Standard perfusion imaging tools such as perfusion MRI, CT perfusion, or brain SPECT provide the information on vascular characteristics, but do not measure changes in the concentration of oxyhemoglobin and deoxyhemoglobin5,6,7. In addition to the risk of radiation or contrast agents, one of the limitations of these standard imaging methods is that they only provide a snapshot of perfusion. However, bedside fNIRS is a non-invasive tool, thus it allows continuous monitoring for microcirculatory cerebral hemodynamics46, 47. As described above, the slope of ΔHbO2 wave was not merely a reflection of macrovascular pulsatile flow, which can be easily assessed by PI from TCD. The patients with deteriorated vascular reserve had a higher slope value on the frontal cortex ipsilateral to the stenosis and had a higher ipsilateral to contralateral slope ratio. However, the PI values were not statistically different between the patients with preserved and deteriorated vascular reserve. Taken together, the fNIRS signals could provide more accurate information on microvascular reserve capacity compared to TCD values17,18,19, 52, 53.

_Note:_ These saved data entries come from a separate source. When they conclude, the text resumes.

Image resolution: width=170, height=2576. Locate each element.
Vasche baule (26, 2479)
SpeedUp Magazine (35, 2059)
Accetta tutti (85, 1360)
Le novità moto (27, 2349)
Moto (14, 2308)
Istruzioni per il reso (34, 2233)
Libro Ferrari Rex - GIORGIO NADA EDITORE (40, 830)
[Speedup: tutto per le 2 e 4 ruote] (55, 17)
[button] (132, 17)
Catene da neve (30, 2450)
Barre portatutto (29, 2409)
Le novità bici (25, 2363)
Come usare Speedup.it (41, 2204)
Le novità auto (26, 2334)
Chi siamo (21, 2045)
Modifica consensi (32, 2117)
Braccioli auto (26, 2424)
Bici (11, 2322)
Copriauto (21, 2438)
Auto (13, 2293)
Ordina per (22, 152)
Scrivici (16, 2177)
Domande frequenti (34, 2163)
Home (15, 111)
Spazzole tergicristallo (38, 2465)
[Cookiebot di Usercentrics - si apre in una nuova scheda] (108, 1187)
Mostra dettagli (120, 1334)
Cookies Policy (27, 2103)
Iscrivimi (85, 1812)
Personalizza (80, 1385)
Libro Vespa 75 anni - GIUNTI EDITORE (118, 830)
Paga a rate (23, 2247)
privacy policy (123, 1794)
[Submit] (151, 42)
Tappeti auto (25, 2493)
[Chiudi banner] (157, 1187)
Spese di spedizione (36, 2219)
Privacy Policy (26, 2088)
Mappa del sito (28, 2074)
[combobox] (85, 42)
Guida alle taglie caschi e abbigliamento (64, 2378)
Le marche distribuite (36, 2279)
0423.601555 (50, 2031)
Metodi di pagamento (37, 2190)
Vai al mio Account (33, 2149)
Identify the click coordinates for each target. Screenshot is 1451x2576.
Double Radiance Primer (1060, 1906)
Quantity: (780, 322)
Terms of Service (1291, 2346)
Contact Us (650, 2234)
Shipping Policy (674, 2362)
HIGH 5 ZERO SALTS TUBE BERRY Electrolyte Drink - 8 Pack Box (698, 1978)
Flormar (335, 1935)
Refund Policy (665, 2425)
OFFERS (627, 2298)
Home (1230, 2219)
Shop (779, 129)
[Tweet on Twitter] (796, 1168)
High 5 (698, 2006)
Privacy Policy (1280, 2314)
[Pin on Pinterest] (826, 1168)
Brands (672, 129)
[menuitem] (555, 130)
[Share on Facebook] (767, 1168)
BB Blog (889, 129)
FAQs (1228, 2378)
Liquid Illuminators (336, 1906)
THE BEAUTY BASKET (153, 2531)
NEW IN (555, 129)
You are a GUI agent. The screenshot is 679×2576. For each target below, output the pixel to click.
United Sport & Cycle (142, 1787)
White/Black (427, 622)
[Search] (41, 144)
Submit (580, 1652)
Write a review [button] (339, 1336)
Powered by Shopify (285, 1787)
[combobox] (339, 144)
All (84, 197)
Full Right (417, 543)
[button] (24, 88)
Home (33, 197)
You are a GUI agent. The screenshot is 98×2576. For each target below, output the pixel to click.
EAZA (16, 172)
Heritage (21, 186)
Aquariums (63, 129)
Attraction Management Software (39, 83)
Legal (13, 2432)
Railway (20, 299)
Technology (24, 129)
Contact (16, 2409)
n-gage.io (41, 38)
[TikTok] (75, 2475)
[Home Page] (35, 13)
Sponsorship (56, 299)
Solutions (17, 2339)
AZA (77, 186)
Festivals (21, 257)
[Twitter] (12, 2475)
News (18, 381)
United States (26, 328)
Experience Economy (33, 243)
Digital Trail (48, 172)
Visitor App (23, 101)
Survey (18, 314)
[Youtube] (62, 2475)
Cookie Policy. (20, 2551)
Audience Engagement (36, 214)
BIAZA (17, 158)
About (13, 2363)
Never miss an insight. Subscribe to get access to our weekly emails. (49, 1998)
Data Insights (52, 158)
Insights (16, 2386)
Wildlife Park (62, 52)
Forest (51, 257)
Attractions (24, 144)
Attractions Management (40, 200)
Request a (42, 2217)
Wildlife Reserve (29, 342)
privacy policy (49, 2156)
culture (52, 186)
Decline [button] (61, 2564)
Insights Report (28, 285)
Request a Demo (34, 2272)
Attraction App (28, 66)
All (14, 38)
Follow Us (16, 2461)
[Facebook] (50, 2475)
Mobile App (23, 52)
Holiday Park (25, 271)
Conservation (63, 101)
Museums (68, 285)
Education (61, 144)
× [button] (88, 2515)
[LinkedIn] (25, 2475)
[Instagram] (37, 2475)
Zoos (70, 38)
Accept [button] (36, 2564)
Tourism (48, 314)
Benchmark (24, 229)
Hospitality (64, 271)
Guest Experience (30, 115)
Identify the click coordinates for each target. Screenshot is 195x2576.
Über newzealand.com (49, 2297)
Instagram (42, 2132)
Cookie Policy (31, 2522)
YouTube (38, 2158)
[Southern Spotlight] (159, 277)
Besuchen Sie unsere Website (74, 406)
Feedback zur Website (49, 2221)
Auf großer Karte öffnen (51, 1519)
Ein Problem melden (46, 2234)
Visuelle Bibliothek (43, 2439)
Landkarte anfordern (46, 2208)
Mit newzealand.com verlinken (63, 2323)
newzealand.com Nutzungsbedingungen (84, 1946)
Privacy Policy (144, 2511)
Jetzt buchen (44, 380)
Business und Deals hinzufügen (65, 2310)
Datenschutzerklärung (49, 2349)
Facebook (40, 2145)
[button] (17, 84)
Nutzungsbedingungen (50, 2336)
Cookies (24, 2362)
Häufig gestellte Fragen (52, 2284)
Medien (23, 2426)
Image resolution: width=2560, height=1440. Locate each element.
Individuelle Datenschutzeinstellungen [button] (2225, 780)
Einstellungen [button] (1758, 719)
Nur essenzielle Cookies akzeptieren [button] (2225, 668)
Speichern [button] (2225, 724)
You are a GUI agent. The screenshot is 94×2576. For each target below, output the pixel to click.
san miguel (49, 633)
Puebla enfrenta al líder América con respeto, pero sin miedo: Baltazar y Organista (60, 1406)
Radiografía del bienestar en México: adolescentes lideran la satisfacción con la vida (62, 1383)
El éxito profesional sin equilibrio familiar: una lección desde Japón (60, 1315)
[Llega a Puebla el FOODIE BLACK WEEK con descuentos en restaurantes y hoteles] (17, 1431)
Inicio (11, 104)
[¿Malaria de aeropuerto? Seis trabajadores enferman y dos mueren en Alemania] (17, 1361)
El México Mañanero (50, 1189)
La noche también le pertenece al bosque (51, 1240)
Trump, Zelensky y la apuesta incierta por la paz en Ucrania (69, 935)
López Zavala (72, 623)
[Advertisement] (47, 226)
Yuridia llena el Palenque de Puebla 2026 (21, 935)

This study has several limitations. First, we could not adjust possible confounders that might have affected CBF and cerebral oxygenation, such as blood pressure and arterial carbon dioxide concentrations42, we did not have information on cerebral autoregulation, which could be important in assessing the perfusion status in patients with decreased vascular reserve10, 45, 48, 53,54,55,56,57. Third, frontal fNIRS monitoring can only detect changes in the frontal lobe. Fourth, NIRS signals may be affected by scalp blood flow. A distance of 30 mm between source and detector would be accepted for standard cerebral monitoring. Although we do not think this is the main factor, there is a possibility that hemodynamic oscillation was partly affected by extracerebral sources. Fifth, TCD was performed at the discretion of physicians because it was not considered necessary to assess vascular reserve capacity in patients with steno-occlusive vessels. Given the nature of retrospective review of TCD data in this study, a comparison between fNIRS and PI from TCD was performed in 58.3%. Therefore, the analyzed PI data should be interpreted with caution. Sixth, we excluded 9.1% rejected channels for accurate data analysis, this rejected proportion is similar to the previous study58. Seventh, we excluded 34 patients (48.6%) with bilateral stenosis or poor NIRS signals. Although we think that we could select more homogenous patients with unilateral stenosis, the results need to be interpreted with caution due to possible selection bias.

In conclusion, the ΔHbO2 signal slope ratio can provide information on the microvascular perfusion status in patients with severe steno-occlusion in the anterior circulation arteries. The slope ratio of ΔHbO2 could be a novel marker of cerebral hemodynamics, and further large-comprehensive studies are needed to confirm the true relationship between ΔHbO2 signal slope and cerebral microvascular autoregulation.